A wealth of new possibilties
Seeqc’s SFQuClass technology provides for fast, precise, low-noise, reconfigurable digital control and readout of quantum processors, and energy-efficient, high-speed classical co-processing to support targeted industries and applications.
If you are an organization or algorithm developer interested in solving hard problems in the listed below industries using quantum computing, and are interested in collaborating, contact us.
Machine Learning / AI
Quantum computing can power machine learning and AI not just by providing faster computation, but by enabling the processing of much more complex structures. This will enable organizations to address applications and problems that may be impossible to solve with classical computing.

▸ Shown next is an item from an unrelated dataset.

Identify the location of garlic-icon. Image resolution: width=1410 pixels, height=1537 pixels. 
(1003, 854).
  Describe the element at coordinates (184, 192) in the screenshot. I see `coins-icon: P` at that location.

Logistics optimization is a notoriously challenging problem to solve and scales very poorly when a large number of tasks or constraints are involved. Because quantum optimization can find better solutions for complex systems with many different possibilities and variables, there is much potential for quantum computing enhanced logistics and supply chain operations.
Chemical interactions are quantum mechanical by nature. Quantum computing-powered simulation can enable faster and more accurate characterizations of complex molecular systems. This enables analysis of chemicals, and reactions with other chemicals, that could lead to breakthroughs in material and physical sciences. To date, R&D in these sectors remains a primarily iterative and manual labor-intensive process. Using quantum computing would drastically speed the research process while reducing R&D spend.
Just as quantum computing can be applied to physical sciences, so can it be applied to drug discovery and development. Quantum computing enhanced computation can provide more accurate pharmaceutical simulations. This will enable deeper understanding of the potential drug candidates and in silico screening processes, reducing the reliance on costly lab-based pharmaceutical development.
The financial industry with its high volume of data and transactions, its increasing complexity, and its need for high levels of security, has many applications for quantum computing. Financial modeling, for one example, can result in more accurate risk analysis in financial portfolios.